Karşıyaka 2.Asliye Ceza Mahkemesi’nin ….. Esas sayılı dosyası, Karşıyaka …… soruşturma sayılı dosyası, İzmir 4.Asliye Ticaret Mahkemesi’nin ….. Esas sayılı dosyası, Karşıyaka 1.Sulh Hukuk Mahkemesi’nin..Esas sayılı dosyası UYAP üzerinden celbedilerek incelenmiş, Yamanlar Vergi Dairesi Müdürlüğü, İzmir Ticaret Sicil Müdürlüğü, İzmir Esnaf ve Sanatkarlar Odası Birliği, Şirinyer Vergi Dairesi Müdürlüğü, Yapı ve Kredi Bankası A.Ş., Halkbankası yazı cevapları dosyaya konulmuştur.
SMMM bilirkişinin mahkememize sunduğu 19/10/2021 tarihli bilirkişi raporunda özetle; İlgili mevzuat gereği; Davacı vasisi … tarafından sunulan 2015 – 2016 – 2017 yılları Yevmiye Defteri, Defter-i Kebir ve Envanter defterlerinin kanuni süresi içinde açılış ve Yevmiye Defterlerinin kapanış tasdiklerinin yapıldığı; ancak 2017 yılı Defter-i Kebirin tarafına sunulmadığından, kanuni süresi içinde açılış tastiğinin yapılıp yapılamadığının tespit edilemediği, 24.09.2021 tarihinde yerinde incelemede anılan 2017 yılı Defter-i Kebir defterinin tarafına sunulmadığına ilişkin tutulan tutanağın raporun ekinde sunulduğu, davalı … Ulupınar’ın davacı …’den (takip tarihi itibariyle) (-) 45.962,40-TL tutarında alacaklı olduğunun kaydedildiği; dava dilekçesi ekindeki 21 sayfadan ibaret Cari Hesap Ekstresinde; davalı … Ulupınar’ın davacı …’e (takip tarihi itibariyle) 194.294,37-TL tutarında borçlu olduğunun kaydedildiği, dava dilekçesi ekindeki cari hesap ekstresi ile davacı resmi defter kayıtlarının birbiriyle uyumsuz olduğu, farklı farklı hesap bakiyeleri verdiği, davalı … Ulupınar’ın 2015 resmi defterleri tarafına sunulmadığından incelenemediği, davalı … ……….’ın 2016 – 2017 yılları inceleme dönemlerinde e-defter tuttuğu, 2016 – 2017 yılları inceleme dönemlerine ait tutulan Yevmiye Defteri ve Defter-i Kebirin e-defter beratları tarafınca incelendiği, oluşturma tarihlerinin yasal süresi içinde yapıldığı, davalı resmi defterlerinde; davacı … adına hiçbir hesap ismi açılmadığı, defter kayıtlarında …’e düzenlenen satış faturalarının düzenlendiği anda nakit tahsil edilmiş gibi 100 kasa hesabına kaydedildiğinden, davalı … ………ın resmi defter kayıtlarında; takip tarihi itibariyle hiç bakiye vermediği, cevap dilekçesi ekindeki 11 sayfadan ibaret veresiye defteri başlıklı cari hesap ekstresinde; davacı …’in, davalı … Ulupınar’a (takip tarihi itibariyle) 446,62-TL tutarında borçlu olduğunun kaydedildiği; 26.04.2019 ve 27.04.2019 tarihli mutabakat mektuplarının altında; “..Sayın ilgili, şirketimiz nezdindeki hesab-ı cariniz 26.04.2019 itibari ile 446,62TL borç (dörtyüzkırkaltı TL altmışiki Kr) bakiyesi vermektedir.
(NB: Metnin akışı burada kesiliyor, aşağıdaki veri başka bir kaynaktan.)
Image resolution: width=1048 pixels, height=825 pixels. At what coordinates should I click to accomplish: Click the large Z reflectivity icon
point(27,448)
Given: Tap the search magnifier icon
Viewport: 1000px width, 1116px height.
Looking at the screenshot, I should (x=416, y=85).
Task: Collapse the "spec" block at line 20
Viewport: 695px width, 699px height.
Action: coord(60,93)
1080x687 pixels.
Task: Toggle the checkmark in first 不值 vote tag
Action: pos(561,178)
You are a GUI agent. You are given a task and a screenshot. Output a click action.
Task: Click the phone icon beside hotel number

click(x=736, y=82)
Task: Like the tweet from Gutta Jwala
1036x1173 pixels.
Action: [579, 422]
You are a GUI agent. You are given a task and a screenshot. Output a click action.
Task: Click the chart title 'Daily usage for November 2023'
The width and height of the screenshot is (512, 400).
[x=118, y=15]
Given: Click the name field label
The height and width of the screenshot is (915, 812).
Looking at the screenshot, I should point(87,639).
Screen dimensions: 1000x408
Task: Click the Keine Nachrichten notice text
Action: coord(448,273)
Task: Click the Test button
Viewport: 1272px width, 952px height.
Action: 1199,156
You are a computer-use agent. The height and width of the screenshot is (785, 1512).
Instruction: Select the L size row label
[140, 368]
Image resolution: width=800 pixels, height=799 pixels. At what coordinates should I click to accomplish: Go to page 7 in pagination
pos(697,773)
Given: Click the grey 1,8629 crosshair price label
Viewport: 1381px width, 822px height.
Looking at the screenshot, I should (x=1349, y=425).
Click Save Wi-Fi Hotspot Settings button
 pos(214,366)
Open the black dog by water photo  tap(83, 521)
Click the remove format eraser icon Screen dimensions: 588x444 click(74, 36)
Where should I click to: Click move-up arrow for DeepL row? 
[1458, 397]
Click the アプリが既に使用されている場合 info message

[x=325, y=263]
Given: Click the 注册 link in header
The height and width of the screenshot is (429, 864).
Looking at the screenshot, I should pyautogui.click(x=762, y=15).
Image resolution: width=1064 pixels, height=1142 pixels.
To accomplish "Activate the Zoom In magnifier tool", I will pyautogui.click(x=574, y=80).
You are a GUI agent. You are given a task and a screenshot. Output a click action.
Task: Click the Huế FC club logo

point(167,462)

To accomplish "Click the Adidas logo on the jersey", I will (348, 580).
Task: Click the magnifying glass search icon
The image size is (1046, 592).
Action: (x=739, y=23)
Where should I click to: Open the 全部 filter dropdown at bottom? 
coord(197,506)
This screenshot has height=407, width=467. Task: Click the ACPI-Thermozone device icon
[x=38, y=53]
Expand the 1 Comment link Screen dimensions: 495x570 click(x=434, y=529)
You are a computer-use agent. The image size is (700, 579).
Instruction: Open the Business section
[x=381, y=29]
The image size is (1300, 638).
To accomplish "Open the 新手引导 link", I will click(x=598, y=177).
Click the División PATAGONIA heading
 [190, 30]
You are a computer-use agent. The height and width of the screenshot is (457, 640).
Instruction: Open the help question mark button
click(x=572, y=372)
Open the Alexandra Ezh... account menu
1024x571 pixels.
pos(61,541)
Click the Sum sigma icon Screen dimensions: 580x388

Mutabık olup olmadığınızı bildirmenizi rica ederiz.” denildiği, yazının alıtnda “MUTABIKIZ 26.04.2019 …” yazılarak imza altına alındığı, cevap dilekçesi ekindeki veresiye defteri başlıklı cari hesap ekstresi ile davalı resmi defter kayıtlarının birbiriyle uyumsuz olduğu, farklı farklı hesap bakiyeleri verdiğinin görüldüğü bildirilmiştir.
İzmir 4.Asliye Ticaret Mahkemesi’nin ……Esas sayılı davacının tarafı olduğu dosyada aldırılan İstanbul Adli Tıp 4.İhtisas Kurulu’nun 24/11/2021 tarih,……. karar no’lu raporunda özetle; “19/08/2019 tarihli ibranamenin düzenlendiği tarihte fiil ehliyetinin bulunup bulunmadığı” sorulan Ramazan oğlu, 1953 doğumlu …’in Kurullarınca 02/07/2021 tarihinde yapılan muayenesi ve psikometrik incelemesi sonucunda elde edilen bilgi ve bulguların yorumlanmasından; halihazırda fiil ehliyetini müessir ve kişide şuur ve harekat serbestisi ile olayları kavrayıp onlardan sağlıklı sonuçlara varabilme yeteneğini ortadan kaldıracak veya azaltacak mahiyet ve derecede herhangi bir akıl hastalığı, zeka geriliği veya kognitif bozukluk tespit edilmediği, dava dosyasının tetkikinde; işlem tarihinde herhangi bir akli arıza içinde olduğunu gösteren tıbbi bir belge ve bulguya da rastlanmadığı, kişinin işlem tarihinde menfaatlerini müdrik ve telkinlere mukavim olabileceği, kendi hür iradesi istikametinde serbest olarak eylem ve işlemlere girişebileceği tıbbi kanaatine varıldığı, bu duruma göre …’in 19/08/2019 tarihinde fiil ehliyetine haiz olduğu belirtilmiştir.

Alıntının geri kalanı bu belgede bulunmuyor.